**Text segment**
Investment Advisor Scott Wolfrum Has Eight Investment Disclosures

Scott Wolfrum (CRD#: 2187550) is a registered Investment Advisor at Wolfrum and Co., in Indianapolis, IN.

Broker’s Background

He entered the securities industry in 1991 and he previously worked for Huntleigh Securities Corporation; Noyes Advisors LLC; David A. Noyes & Company; Wells Fargo Advisors Financial Nework, LLC; Wells Fargo Advisors, LLC; A.G Edwards & Sons, Inc; and Merril Lynch, Pierce, Fenner & Smith Incorporated.

Current and Past Allegations of Conduct Leading to Investment Loss

According to publicly available records released by the U.S Securities and Exchange Commission (SEC), In March 2021, the SEC deemed it appropriate and in the public interest that public administrative and cease-and-desist proceedings be instituted pursuant to Section 15(b) of the Securities Exchange Act of 1934 (“Exchange Act”) and Sections 203(f) and 203(k) of the Investment Advisers Act of 1940 (“Advisers Act”), against Scott T. Wolfrum (“Respondent”).

The Commission found that these proceedings arose out of investment adviser Scott Wolfrum’s failure to disclose conflicts of interest when recommending that his advisory clients invest in Foundry Mezzanine Opportunity Fund (“FMOF” or the “Fund”), a private fund that provides lending to and invests in small businesses. From December 2015 to June 2018 (“Relevant Period”), Wolfrum sold more than $20 million in interests in FMOF, almost all of which were recommended by Wolfrum and sold to his advisory clients. Wolfrum failed to disclose to his clients the conflicts of interest created by his and his family members’ financial interests in two of the Fund’s holdings and Wolfrum’s receipt of $140,125 in finder’s fees for facilitating two different investments by the Fund.

As a result, the SEC ordered cease-and-desist sanctions, civil and administrative penalties/fines in the amount of $75,000, disgorgement in the amount of $140,125, and monetary penalties in the amount of $21,354.

In addition, Scott Wolfrum has been the subject of several other disclosures, which include the following:

  • June 2022– “ Client alleges inadequate due diligence for 2015 investment.” The customer dispute is pending and the damage amount requested is $50,000.
  • December 2021—“ Customer alleges selling of unsuitable investments beginning in 2008.” The damage amount requested was $11,000,000, and the customer dispute settled for $2,650,000.
  • July 2021—“ Improper Investment Recommendation for products purchased in 2016.” The customer dispute settled for $15,000.
  • March 2019—“ Complainant alleges that the purchase of a private placement was made without complainant’s approval. Date of activity was 01/11/2018.” The damage amount requested was $500,000 and the customer dispute settled for $449,300.
  • February 2013—“ CLIENT ALLEGED ANNUITY UNSUITABLE AND CONCENTRATION OF ANNUITIES IN ACCOUNT. (1/27/12-2/6/13).” The damage amount requested was $21,205.35 and the customer dispute settled for $10,000.
  • December 2008—“ CLIENT ALLEGES THAT INSTRUCTIONS TO MOVE TO A CASH POSITION ON 9/26/2008 WERE NOT FOLLOWED.” The customer dispute was denied.
  • September 1996—“ It was alleged that I photocopied a signature on an informal agreement.” He was discharged from Merrill Lynch, Pierce, Fenner & Smith Inc.

**Data records**

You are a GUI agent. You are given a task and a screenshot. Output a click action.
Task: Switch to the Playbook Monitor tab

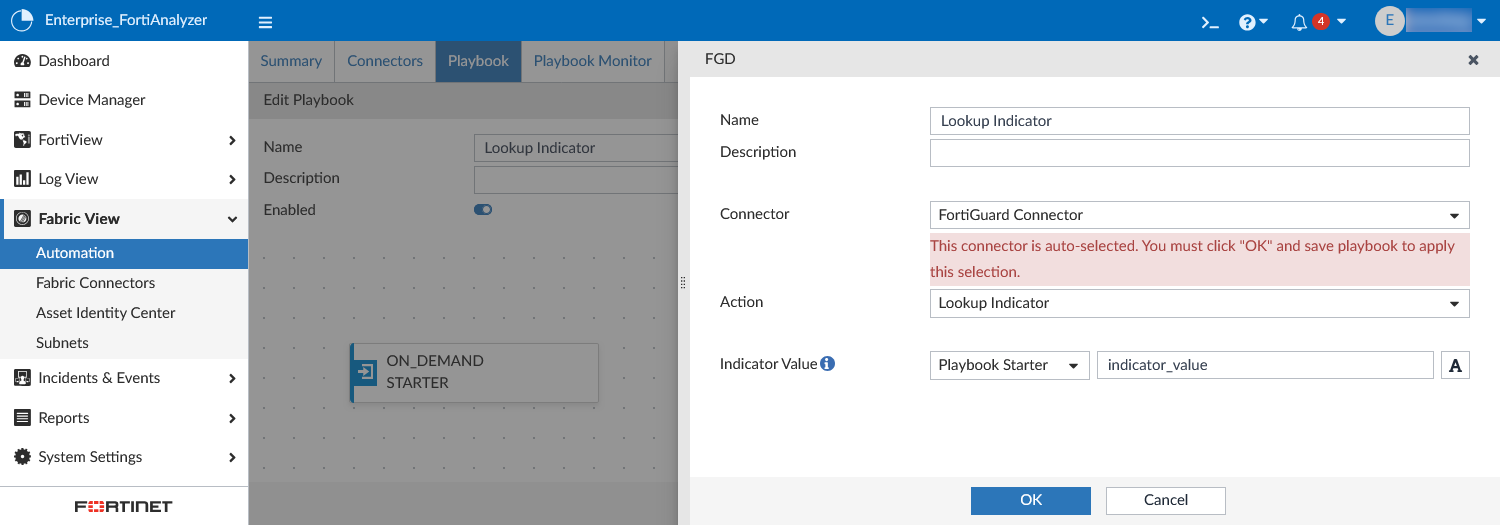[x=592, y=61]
...
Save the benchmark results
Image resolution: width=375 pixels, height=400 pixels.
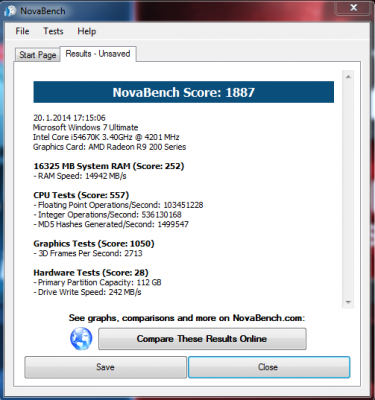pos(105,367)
---
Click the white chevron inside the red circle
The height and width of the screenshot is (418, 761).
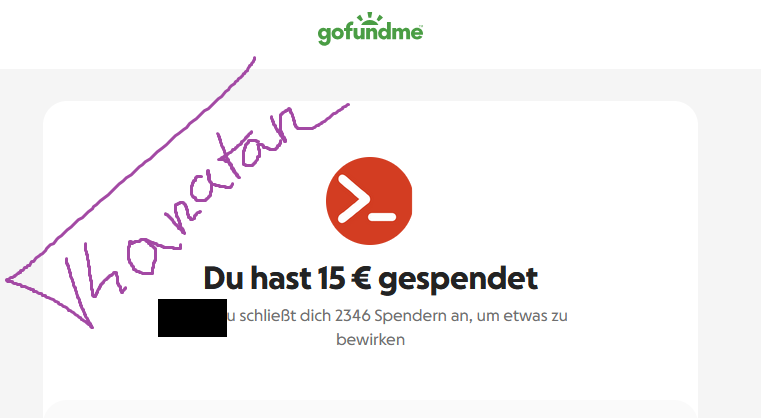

**What you are asked to do**
According to the article on Scott Wolfrum's disclosures, for what amount did the customer dispute dated December 2021 settle?

**Correct response**
It settled for $2,650,000.